In this use case, we set up two independent Kafka brokers locally, and use Brooklin to mirror data between them.

Use Case Summary

Instructions

1. Set up Two Independent Kafka Servers

  1. Download the latest Kafka tarball and untar it.

    tar -xzf kafka_2.12-2.2.0.tgz
    cd kafka_2.12-2.2.0
  2. Create two different server.properties files for the two different Kafka servers.

    cp config/server.properties config/server-src.properties
    cp config/server.properties config/server-dest.properties
  3. Edit these two config files to specify different values for the log.dirs, zookeeper.connect, and listeners config properties. You can do this manually or use the commands below.

    sed -ie 's/\/tmp\/kafka-logs/\/tmp\/kafka-logs\/src/; s/localhost:2181/localhost:2181\/src/' config/server-src.properties 
    echo listeners=PLAINTEXT://:9092 >> config/server-src.properties
    
    sed -ie 's/\/tmp\/kafka-logs/\/tmp\/kafka-logs\/dest/; s/localhost:2181/localhost:2181\/dest/' config/server-dest.properties
    echo listeners=PLAINTEXT://:9093 >> config/server-dest.properties
  4. Start a ZooKeeper server

    bin/zookeeper-server-start.sh config/zookeeper.properties > /dev/null & 
  5. Start two Kafka servers (we'll call them source and destination)

    bin/kafka-server-start.sh config/server-src.properties > /dev/null  &
    bin/kafka-server-start.sh config/server-dest.properties > /dev/null &

2. Create Kafka Topics in the Source Server

  1. Create three topics in the source Kafka server

    bin/kafka-topics.sh --topic first-topic --bootstrap-server localhost:9092 --create --replication-factor 1 --partitions 1 
    bin/kafka-topics.sh --topic second-topic --bootstrap-server localhost:9092 --create --replication-factor 1 --partitions 1  
    bin/kafka-topics.sh --topic third-topic --bootstrap-server localhost:9092 --create --replication-factor 1 --partitions 1
  2. Populate the topics you created with some data

    # We use the LICENSE and NOTICE files packaged in the Kafka tarball
    
     cat LICENSE | bin/kafka-console-producer.sh --topic first-topic --broker-list localhost:9092
     cat NOTICE | bin/kafka-console-producer.sh --topic second-topic --broker-list localhost:9092
     cat NOTICE | bin/kafka-console-producer.sh --topic third-topic --broker-list localhost:9092 

2. Set up Brooklin

  1. Download the latest tarball (tgz) from Brooklin releases
  2. Untar the Brooklin tarball
    tar -xzf brooklin-1.0.0.tgz
    cd brooklin-1.0.0 
  3. Run Brooklin
    bin/brooklin-server-start.sh config/server.properties > /dev/null 2>&1 &

3. Create a Datastream

  1. Create a datastream to mirror only the first two Kafka topics you created, first-topic and second-topic, from the source to the destination Kafka server.

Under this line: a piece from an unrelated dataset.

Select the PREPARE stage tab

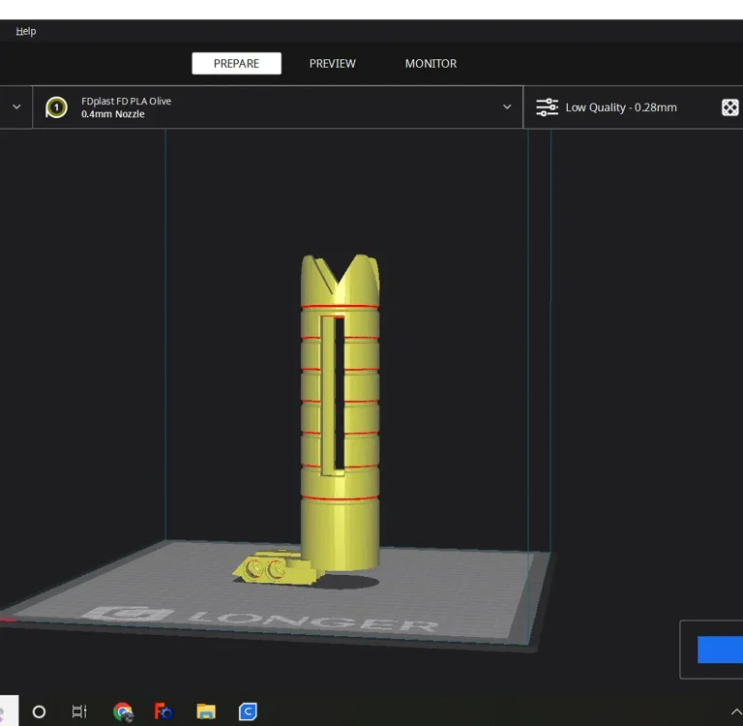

    Notice how we use a regex (-s option in the command below) to select the topics we are interested in. The pattern we specify intentionally excludes third-topic.

    bin/brooklin-rest-client.sh -o CREATE -u http://localhost:32311/ -n first-mirroring-stream -s "kafka://localhost:9092/^(first|second)-topic$" -c kafkaConnector -t kafkaTransportProvider -m '{"owner":"test-user","system.reuseExistingDestination":"false"}'

    Here are the options we used to create this datastream:

    -o CREATE                                         The operation is datastream creation
    -u http://localhost:32311/                        Datstream Management Service URI
    -n first-file-datastream                          Datastream name
    -s kafka://localhost:9092/^(first|second)-topic$  Datastream source URI
    -c kafkaConnector                                 Connector name ("kafkaConnector" refers to KafkaMirrorConnector)
    -t kafkaTransportProvider                         Transport provider name ("kafkaTransportProvider" refers to KafkaTransportProvider)
    -m '{"owner":"test-user",
         "system.reuseExistingDestination": "false"}' Datastream metadata
    
    • For the datastream source (-s) option in this example, it is required to specify a URI that starts with kafka:// or kafkassl://.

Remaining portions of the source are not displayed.